Cette religion peut avoir ses vicissitudes ; elle peut être temporairement abandonnée, elle peut être modifiée ; mais sa base reste, son esprit reste et il reste tellement que la religion chrétienne profite toujours et de la morale chrétienne et de toutes les morales qu’on pourra essayer d’inventer au dehors, parce que toutes ces morales n’épuiseront pas, pour ainsi dire, la morale chrétienne, n’en dépasseront pas le terme, ne pourront pas jeter un idéal au delà de son idéal, et de tout cela la religion tire son gain, pouvant dire toujours : « Quoi que je sois, je suis fondée sur une morale dont je porte le nom, à laquelle je me ramène toujours, que j’enseigne et que vous ne pouvez pas dépasser. Si troublée qu’on prétende que je sois comme fleuve, on ne montera pas plus haut que la source. »


On dira sans doute que cet hommage n’implique nullement l’adhésion intime. Évidemment. Mais, outre qu’en un certain sens, il n’en a peut-être que plus de prix, ce qui est remarquable dans le cas d’Émile Faguet, c’est qu’il rejoint exactement celui de bon nombre de ses plus illustres contemporains. Parti en effet comme eux du pur positivisme, — et même du scientisme, — il aboutit comme eux à cette philosophie de l’inconnaissable, dont Spencer, après l’avoir formulée, n’a pas entrevu toutes les conséquences.

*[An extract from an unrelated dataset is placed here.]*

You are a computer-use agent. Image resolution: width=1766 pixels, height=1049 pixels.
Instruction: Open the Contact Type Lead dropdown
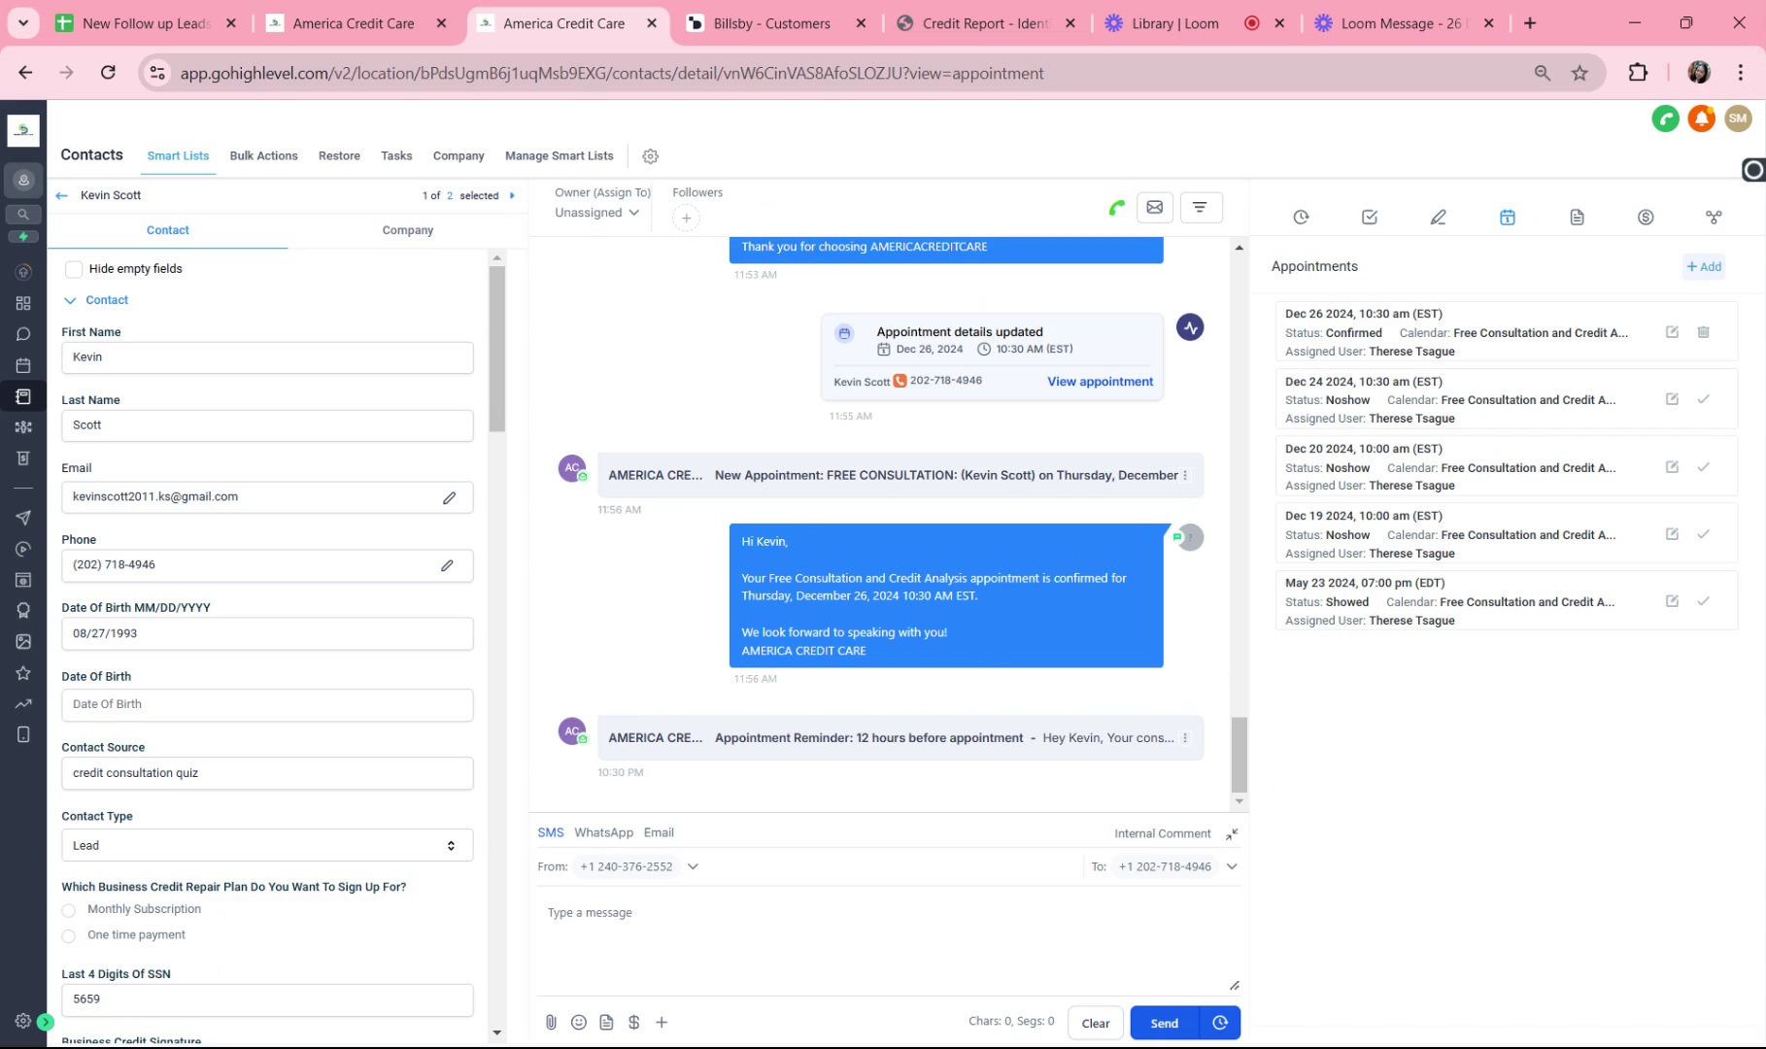[x=267, y=845]
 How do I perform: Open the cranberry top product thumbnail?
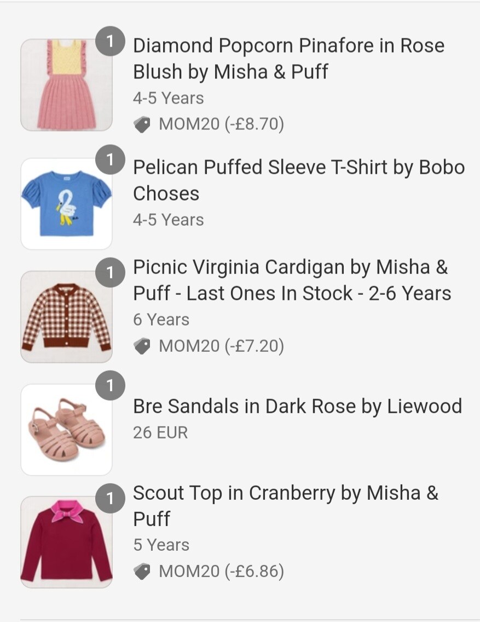pos(67,542)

La grande conquête de la science moderne, — écrit Émile Faguet à la fin de son traité De Dieu, — de la pensée moderne, le grand pas tout récent fait dans la connaissance, c’est d’avoir délimité l’inconnaissable. Au delà de ce qui se voit, se compte, se mesure et se pèse, il y a quelque chose qui donnerait l’explication suprême de tout cela… ; ce quelque chose, nous ne pouvons pas le connaître et il nous fuit d’une fuite éternelle. Nous sommes une goutte de lumière troublante et courte, plongée dans un océan de lourdes ténèbres. Cet océan, c’est l’inconnaissable.